[Excerpted text]:
┏━━
# Does having unclipped wings make them crabby?



## pandactivity (Sep 24, 2012)

I noticed Tally allthough came to us "clipped" was not warming up to me, he gets 14 hrs of darkness/quiet a night. he has not came around yet, so I cliped his wings (before he could still fly in every sense of the word idk how they thought his wings were clipped) anyways and he has become SO MUCH SWEETER since clipping.

and i heard (on a YT video) that a bird with unclipped wings can get a little feisty, is there any truth to this?


----------



## rashid100 (Oct 3, 2012)

the thing is that when the wings are clipped, they feel less dominant and bond more. if the wings are grown, they feel that they are supirior and fly away from you. also may challenge you for the position of flock leader


----------



## roxy culver (May 27, 2010)

> also may challenge you for the position of flock leader


Tiels don't have a hierarchy in their flocks so that's not really the reason. Being clipped makes them rely on us more, so that's where that's an advantage to us. Unclipped, they're more free to do their own thing and not do what you want them to.


----------



## bjknight93 (Nov 13, 2011)

Some birds definitely become feisty when they are flighted for a long time. My Luna, Kirk, and Taz became unruly after they had flight for a few months so we clipped them to cool them down. Worked like a charm.


----------



## mouseb (Aug 2, 2012)

Squirt was clipped when I first got him and he has had his new wings for some time now and he hasn' t changed so far. I don' t know about Paco though, when I rescued him the owner of the bird rescue clipped his wings the day before I got him and he seems to be the same since his grew back, his grew back super fast.


----------



## meaggiedear (Nov 20, 2011)

when you clip them, they become dependent on you to get around, really. all my guys are flighted because they are bonded to me so i don't get the attitude so much. plus, i really like them being able to fly. but clipping is great for bonding and training.


----------



## bjknight93 (Nov 13, 2011)

I love for my birds to be flighted, but I don't get to spend as much time with them as I'd like so they don't all have that great attitude when it comes to recaging them. They all run when we try to cage them. Luna is mostly bonded to me and he will come down from curtain rods and stuff when we're not in Adrian's room. 

I think if I were there all the time then keeping them flighted wouldn't be a problem. But as it is, when they are flighted for more than 6 months they all get feisty and uncooperative.


----------



## mouseb (Aug 2, 2012)

Yea, I like to have them fully winged so they can have that feeling of freedom. They both fly straight to their cages as soon as theey are in sight with it lol.


----------



## Ghosth (Jun 25, 2012)

They will definitely assert their independence if they are fully flighted.

Cara was starting to get a bit that way and so got clipped last month. 
Ever since he's been the sweetest guy you could ask for.


----------
┗━━
[Dataset entries]:
┏━━
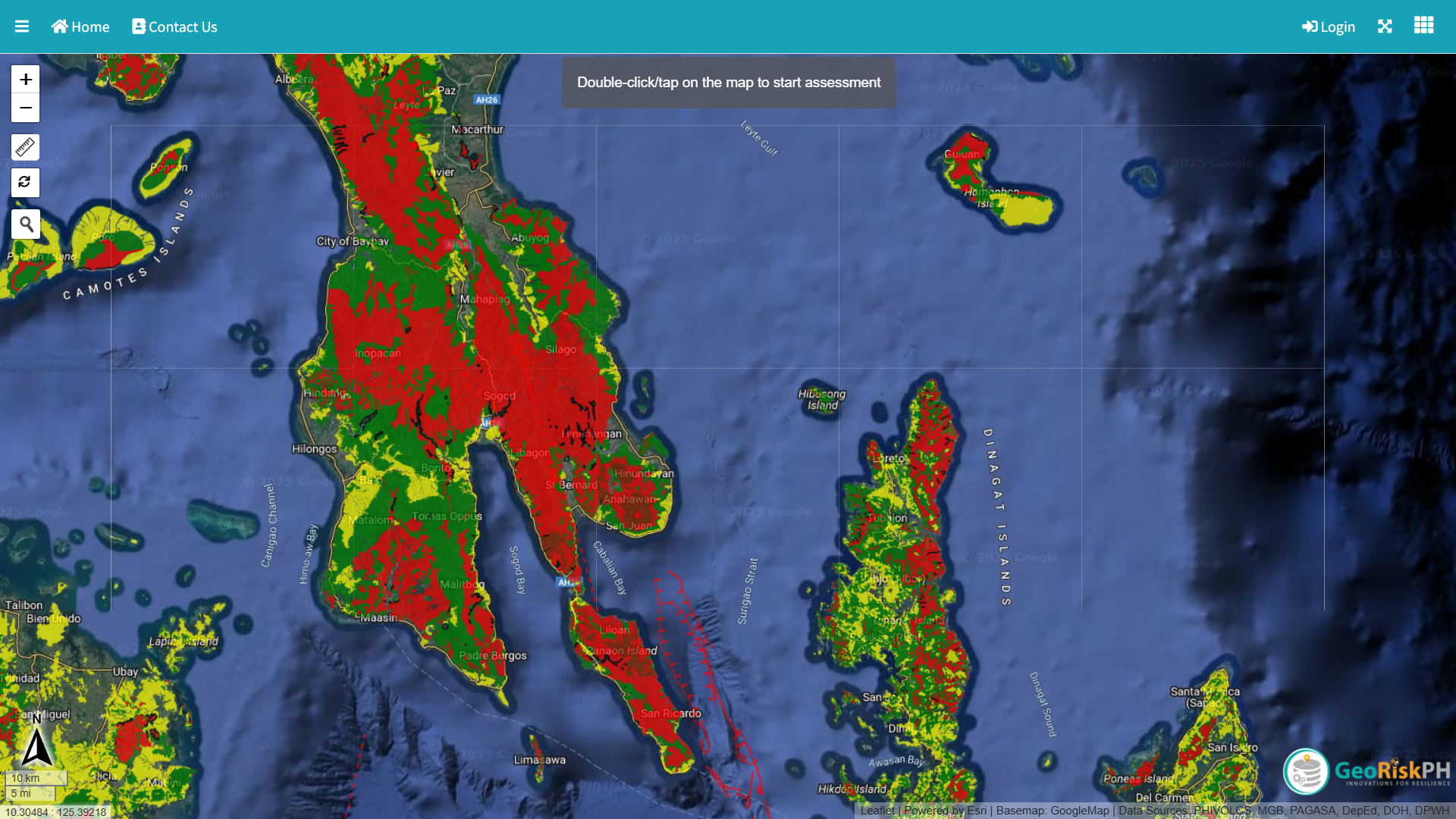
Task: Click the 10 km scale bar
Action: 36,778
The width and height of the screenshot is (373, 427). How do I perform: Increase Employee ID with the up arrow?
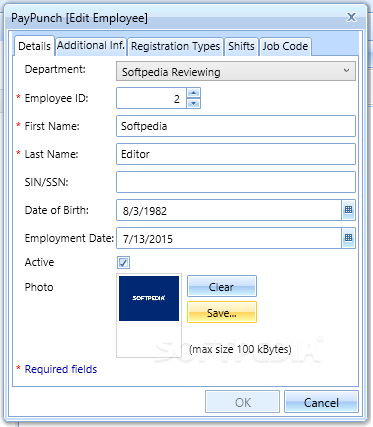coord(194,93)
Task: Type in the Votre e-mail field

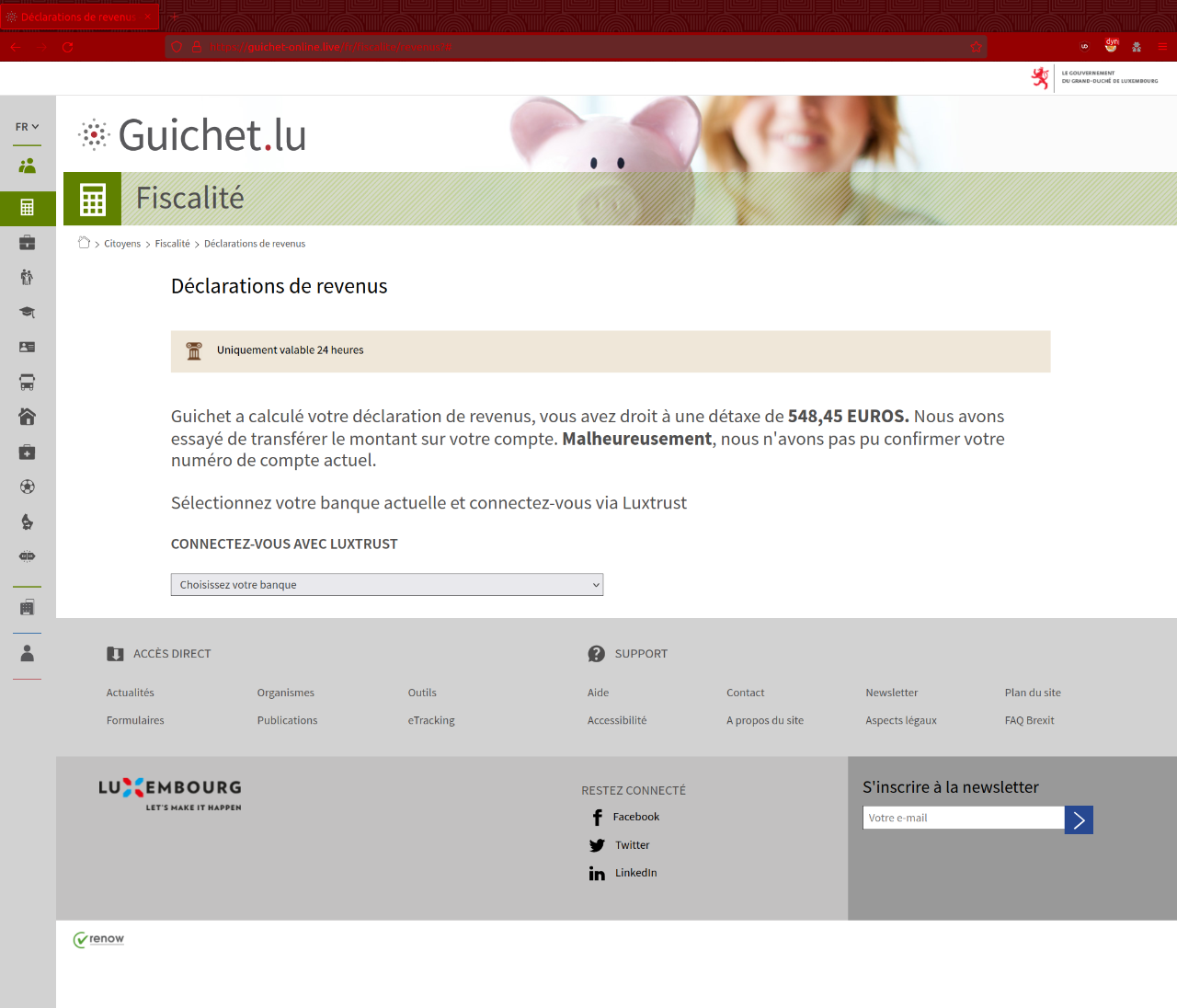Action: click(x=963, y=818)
┗━━
[Goal]:
In the forum thread on wing clipping, how long can bjknight93's birds stay flighted before they all become feisty and uncooperative?

[Completed task]:
More than 6 months.